Task2.knit

TASK 2

1.

The density of \((X_i, Y_i)^T\) can be expressed as \(f(x, y)=c\mathbb{1}\lbrace 0 < x < y < 1 \rbrace\), where \(c\in \mathbb{R}.\) It is easy to see that \(c = 2\) and hence \(f(x, y)=2\,\mathbb{1}\lbrace 0 < x < y < 1 \rbrace.\)

The marginal densities are: \(f_X(x)=\int_{x}^{1} f(x, y) \,dy =2(1-x)\mathbb{1}_{\lbrace x \in (0;1)\rbrace }\), \(f_Y(y)=\int_{0}^{y} f(x, y) \,dx = 2y\mathbb{1}_{\lbrace y \in (0;1)\rbrace }.\)

The elements of a random vector \((X, Y)^T\) are independent if, and only if the marginal and joint densities satisfy \(f_X(x)\,f_Y(y)=f(x, y).\) Since \(2(1-x)\mathbb{1}_{\lbrace x \in (0;1)\rbrace } 2y\mathbb{1}_{\lbrace y \in (0;1)\rbrace } \neq 2\,\mathbb{1}\lbrace 0 < x < y < 1 \rbrace,\) the random variables \(X,\) \(Y\) are not independent.

2.

The conditional denisty can be calculated as \(f_{Y \vert X} = \frac{f_{X,Y}(x,y)}{f_X(x)}=\frac{2\,\mathbb{1}_{\lbrace 0 < x < y < 1 \rbrace}}{2(1-x)\mathbb{1}_{\lbrace x \in (0;1)\rbrace }}=\frac{\,\mathbb{1}_{\lbrace 0 < x < y < 1 \rbrace}}{1-x}.\) From the relationship \(f(x, y) = f_{Y \vert X}(x)\,f_X(y)\) we are able to generate a sample from the distribution with the density \(f(x, y)\) using quantile functions \(F^{-1}_{Y \vert X}\), \(F^{-1}_{X}\) and random samples from the uniform distribution on \((0;\,1).\)

== PROBLEM STATEMENT ==
Return, copied word for word, the passage of the joint density notes that opens with the words containing "The elements of" and closes with "distribution on \((0;\,1).\)". The lines that follow come from a separate source and are unrelated to the joint density notes.

== DATA EXCERPTS ==
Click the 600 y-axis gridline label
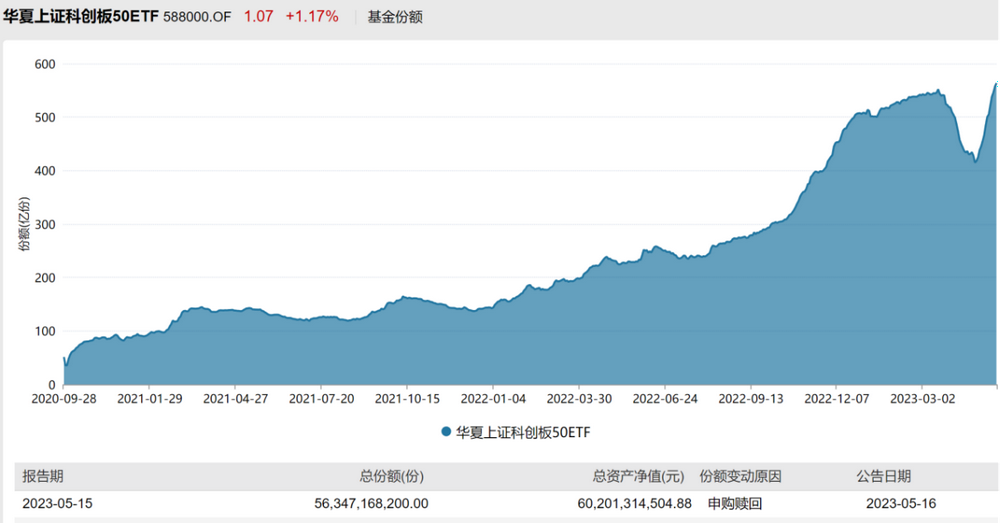The height and width of the screenshot is (523, 1000). point(44,64)
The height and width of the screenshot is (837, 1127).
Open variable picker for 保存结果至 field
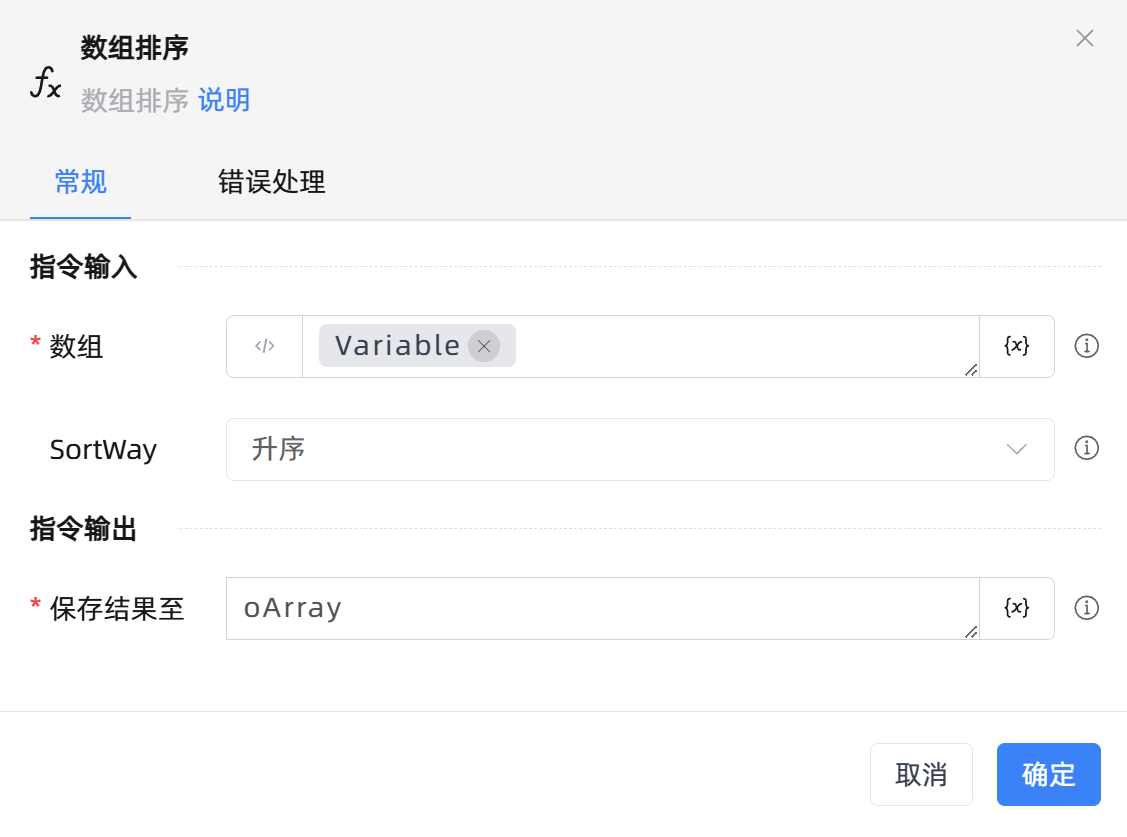click(x=1016, y=608)
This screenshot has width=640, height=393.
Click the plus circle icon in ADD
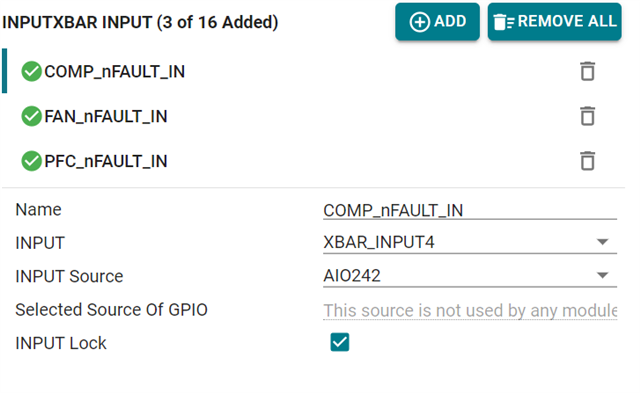point(420,22)
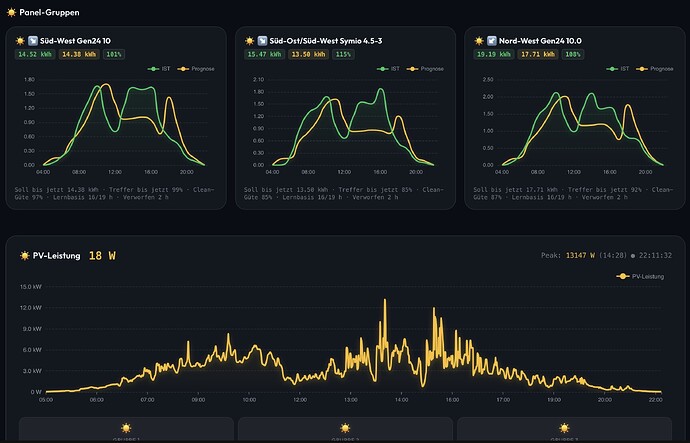690x443 pixels.
Task: Click the highest spike on PV-Leistung chart
Action: coord(385,301)
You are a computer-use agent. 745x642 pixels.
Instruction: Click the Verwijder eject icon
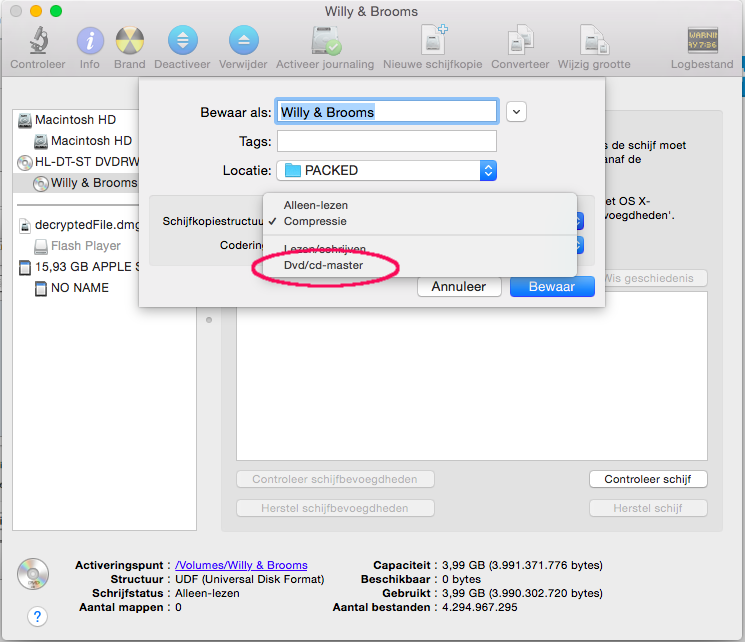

== CORRECT ANSWER ==
The elements of a random vector \((X, Y)^T\) are independent if, and only if the marginal and joint densities satisfy \(f_X(x)\,f_Y(y)=f(x, y).\) Since \(2(1-x)\mathbb{1}_{\lbrace x \in (0;1)\rbrace } 2y\mathbb{1}_{\lbrace y \in (0;1)\rbrace } \neq 2\,\mathbb{1}\lbrace 0 < x < y < 1 \rbrace,\) the random variables \(X,\) \(Y\) are not independent.

2.

The conditional denisty can be calculated as \(f_{Y \vert X} = \frac{f_{X,Y}(x,y)}{f_X(x)}=\frac{2\,\mathbb{1}_{\lbrace 0 < x < y < 1 \rbrace}}{2(1-x)\mathbb{1}_{\lbrace x \in (0;1)\rbrace }}=\frac{\,\mathbb{1}_{\lbrace 0 < x < y < 1 \rbrace}}{1-x}.\) From the relationship \(f(x, y) = f_{Y \vert X}(x)\,f_X(y)\) we are able to generate a sample from the distribution with the density \(f(x, y)\) using quantile functions \(F^{-1}_{Y \vert X}\), \(F^{-1}_{X}\) and random samples from the uniform distribution on \((0;\,1).\)